Welcome to Tennis Elbow, the column that looks back on the week that was in the world of tennis. This week, Charles Blouin-Gascon reviews the first week of the 2017 Australian Open.
Funnily enough, it’s as if Novak Djokovic’s aura of invincibility disappeared right after he proved he could win everything everywhere—right after he won Roland Garros.
Now, here’s where you include all the disclaimers. He’s still just ranked No. 2 in the world, and that only still came together after No. 1 Andy Murray went on a run for the ages to overtake the Serb right on the final match of the 2016 season. And sure, maybe he’s lost all of six times in 28 matches after winning the French Open last year, but that still means he went 22-6 with one title and two other finals. For many, that more or less would have been a career year.
But of course, Djokovic will be remembered for doing much more than what many have. Which is to say: he isn’t like anyone else—although now maybe he is?

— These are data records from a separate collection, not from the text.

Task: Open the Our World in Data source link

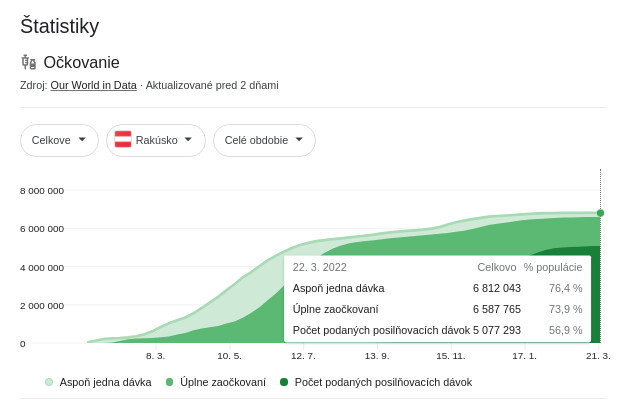Action: (x=93, y=85)
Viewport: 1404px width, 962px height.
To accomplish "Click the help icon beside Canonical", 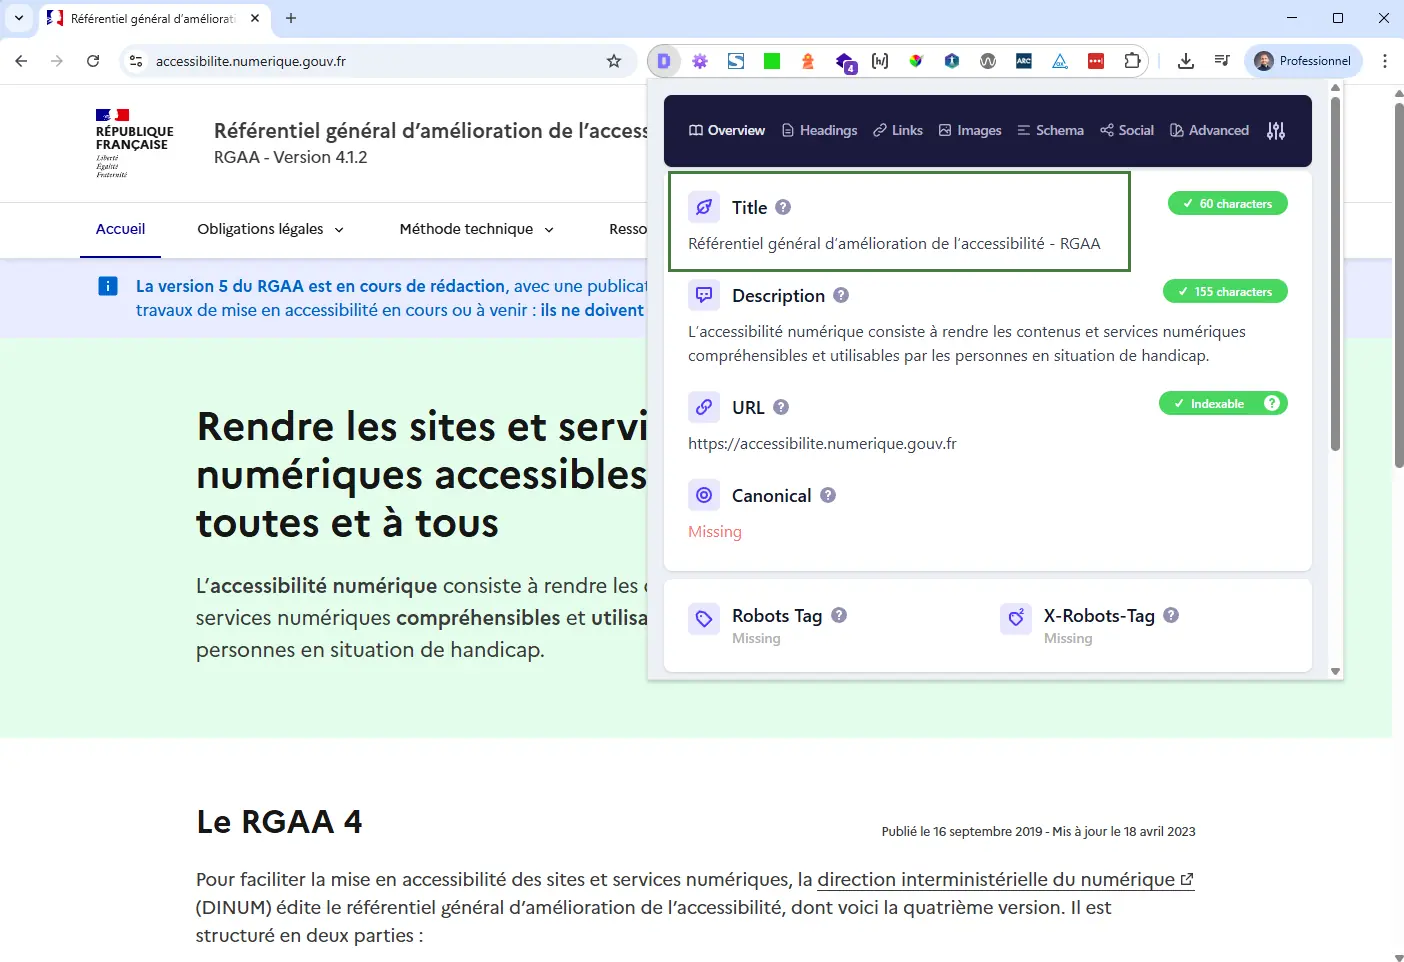I will pos(828,495).
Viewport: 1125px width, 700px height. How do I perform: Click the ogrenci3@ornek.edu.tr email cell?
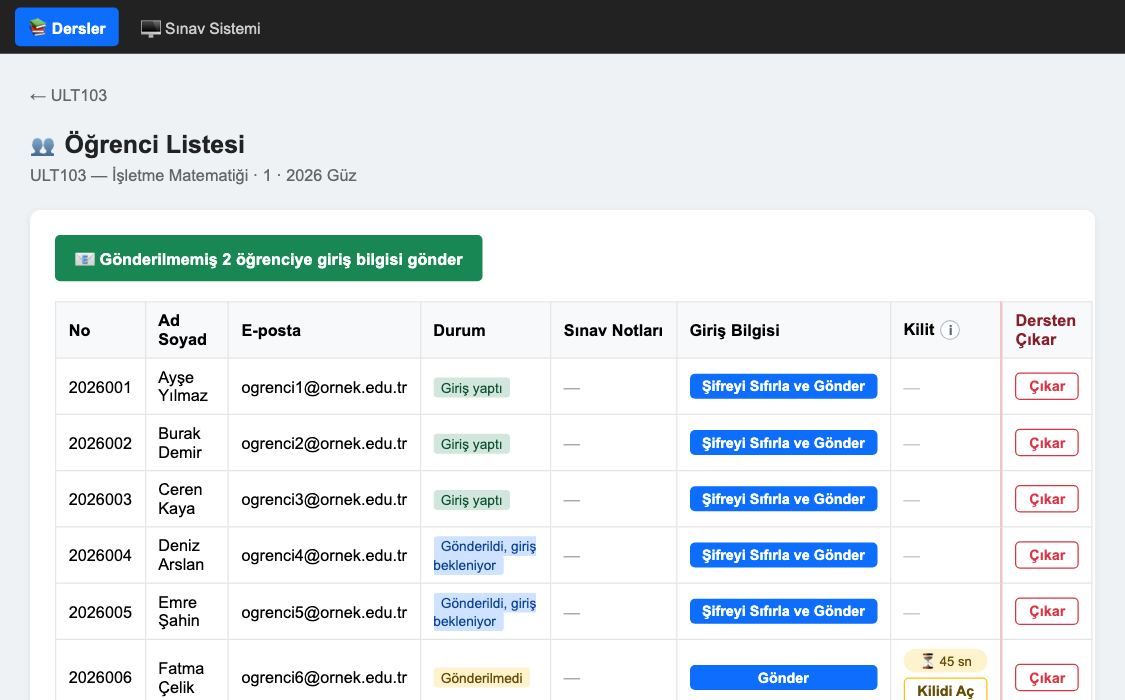[x=324, y=499]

Fast-forward to this past week in the second round of the 2017 Australian Open when the Serb suffered the very worst loss of his career. In trying to become the first one to ever win seven titles down under, Djokovic instead flamed out like he never had. And most perplexing of all, this result was more about the player standing across the net from him, the wild card entry ranked No. 117 in the world and who never ranked higher than No. 33. This result, it was more about him than it was about the best player in the world and 12-time Grand Slam champion.
It was a special moment for the 30-year-old veteran. “It is unreal,” Istomin said after the win. “To beat Novak in five sets, it’s a great win. I’m still feeling a little bit tired. I didn’t expect to be doing what I’m doing now and what I did on the court. I like the way I am playing. I feel just tired. I am not thinking, ‘I just beat the World No. 2’.”

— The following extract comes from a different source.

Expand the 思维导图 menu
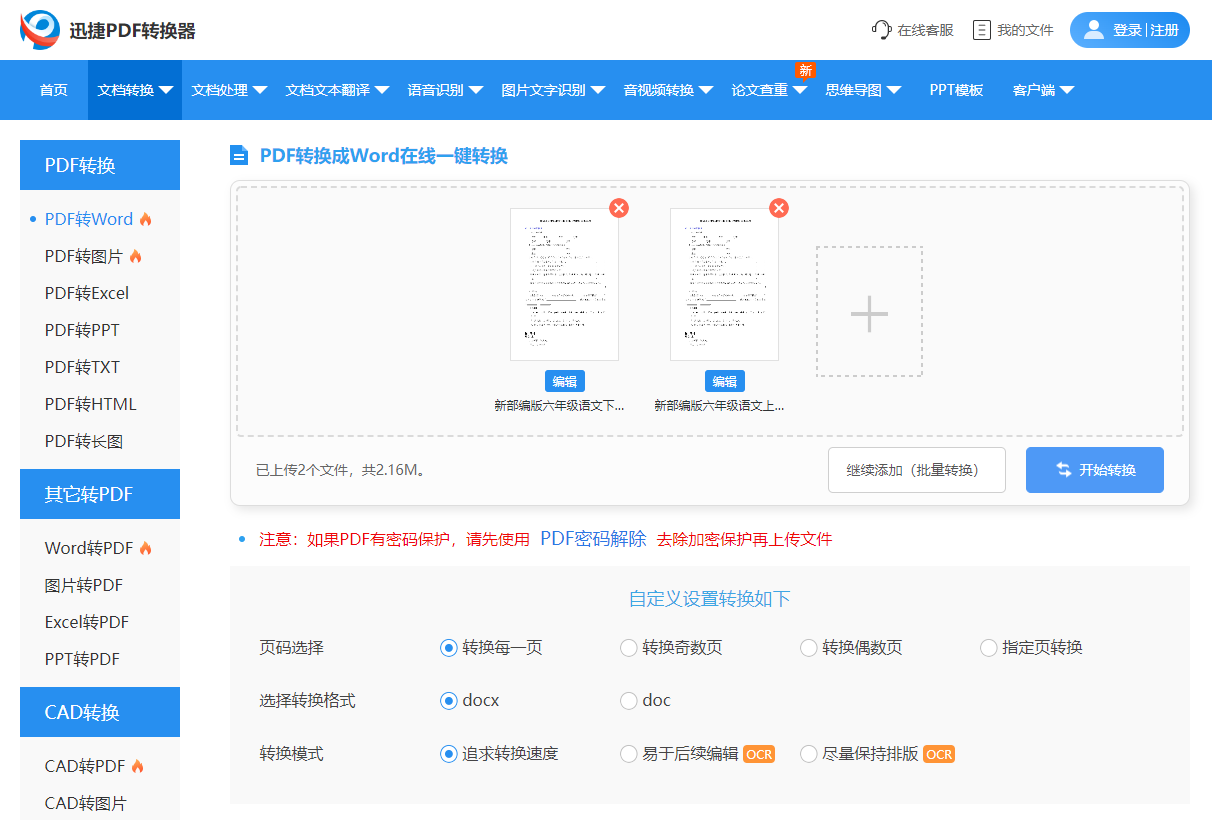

But he sure did, as the World No. 2 lost in Melbourne for the first time after 15 wins in a row. The problems started right from the get go, as Djokovic needed 16 minutes and to save six break points just to win his opening serve game.

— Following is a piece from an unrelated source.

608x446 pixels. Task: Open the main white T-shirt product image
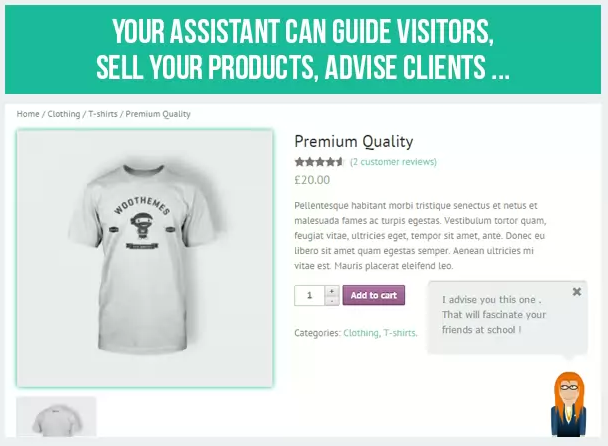tap(145, 258)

He knew it too. “All the credit to Denis for playing amazing,” Djokovic said. “He deserved to win. No doubt, he was a better player in the clutch moments. He stepped it up, played aggressive. Served very well, very precise. There’s not much I could do. Of course, I was not pleased with my performance overall. But I have to congratulate my opponent today.”
We’ll draw your attention here, to the second-last sentence of the Serb’s quote, that he felt there was not much he could do. Istomin stayed true to his hard-hitting style, tallying 63 winners and 17 aces—and provoking many many mistakes from Djokovic. While he didn’t quite reach the silliness of the 100 unforced errors he had a year ago in Melbourne, Djokovic won that 2016 match—surely he would have traded away a few more mistakes if it meant a win.
A year ago, there was nothing (more) Giles Simon could do, as he couldn’t close the deal despite the Serb’s 100 mistakes. This year, it’s Djokovic who’s the one left looking for answers.
Then again, maybe he found it only a few days later when the top-ranked Murray suffered a similarly inexplicable loss.